» Task inputs
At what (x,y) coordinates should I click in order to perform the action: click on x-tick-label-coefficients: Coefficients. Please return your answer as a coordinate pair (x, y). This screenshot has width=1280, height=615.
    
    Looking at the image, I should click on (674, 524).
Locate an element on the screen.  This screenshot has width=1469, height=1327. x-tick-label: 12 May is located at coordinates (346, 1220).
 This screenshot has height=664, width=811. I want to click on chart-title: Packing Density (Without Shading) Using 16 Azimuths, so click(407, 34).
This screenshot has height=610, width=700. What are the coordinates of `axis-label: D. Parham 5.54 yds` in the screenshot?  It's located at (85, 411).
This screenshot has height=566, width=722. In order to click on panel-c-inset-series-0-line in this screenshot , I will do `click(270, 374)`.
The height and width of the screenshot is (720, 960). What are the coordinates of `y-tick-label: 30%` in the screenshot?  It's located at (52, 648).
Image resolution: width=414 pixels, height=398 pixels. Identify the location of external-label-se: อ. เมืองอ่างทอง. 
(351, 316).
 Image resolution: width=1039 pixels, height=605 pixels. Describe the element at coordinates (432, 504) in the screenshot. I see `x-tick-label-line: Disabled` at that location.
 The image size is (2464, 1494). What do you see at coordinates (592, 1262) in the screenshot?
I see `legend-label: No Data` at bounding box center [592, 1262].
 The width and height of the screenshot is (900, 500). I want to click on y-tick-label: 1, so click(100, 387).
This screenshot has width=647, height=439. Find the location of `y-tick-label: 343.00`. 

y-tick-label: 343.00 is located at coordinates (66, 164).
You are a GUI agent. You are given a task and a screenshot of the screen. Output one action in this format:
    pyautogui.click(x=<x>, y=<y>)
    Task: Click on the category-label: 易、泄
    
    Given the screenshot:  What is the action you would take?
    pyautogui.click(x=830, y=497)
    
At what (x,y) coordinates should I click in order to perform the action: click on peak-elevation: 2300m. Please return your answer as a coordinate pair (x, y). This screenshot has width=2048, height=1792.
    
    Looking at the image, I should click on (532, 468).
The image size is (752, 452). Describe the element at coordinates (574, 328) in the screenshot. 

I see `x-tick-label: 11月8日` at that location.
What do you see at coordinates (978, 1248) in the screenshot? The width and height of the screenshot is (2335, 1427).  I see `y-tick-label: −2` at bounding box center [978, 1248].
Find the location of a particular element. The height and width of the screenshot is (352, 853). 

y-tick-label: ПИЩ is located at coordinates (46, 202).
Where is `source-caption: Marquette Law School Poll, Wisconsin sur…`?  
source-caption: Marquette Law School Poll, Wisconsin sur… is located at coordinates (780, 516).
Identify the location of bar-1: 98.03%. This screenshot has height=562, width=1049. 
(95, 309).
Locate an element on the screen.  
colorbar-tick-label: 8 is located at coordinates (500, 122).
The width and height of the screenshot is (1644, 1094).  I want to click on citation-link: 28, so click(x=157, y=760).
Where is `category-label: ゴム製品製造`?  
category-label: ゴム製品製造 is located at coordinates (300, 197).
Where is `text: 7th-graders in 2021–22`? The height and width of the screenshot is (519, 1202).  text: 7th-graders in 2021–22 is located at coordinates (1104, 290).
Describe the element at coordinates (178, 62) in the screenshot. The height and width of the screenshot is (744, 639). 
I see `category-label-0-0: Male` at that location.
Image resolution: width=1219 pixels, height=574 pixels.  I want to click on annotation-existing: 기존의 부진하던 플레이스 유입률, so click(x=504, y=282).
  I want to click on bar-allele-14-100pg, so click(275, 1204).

» Exercise
Update the items from the very start through the line containing "Looking at the image, I should click on (674, 524)." by changing "coordinate pair" to "point" and leaving everything else the same.

» Expected answer
At what (x,y) coordinates should I click in order to perform the action: click on x-tick-label-coefficients: Coefficients. Please return your answer as a point (x, y). This screenshot has width=1280, height=615.
    
    Looking at the image, I should click on (674, 524).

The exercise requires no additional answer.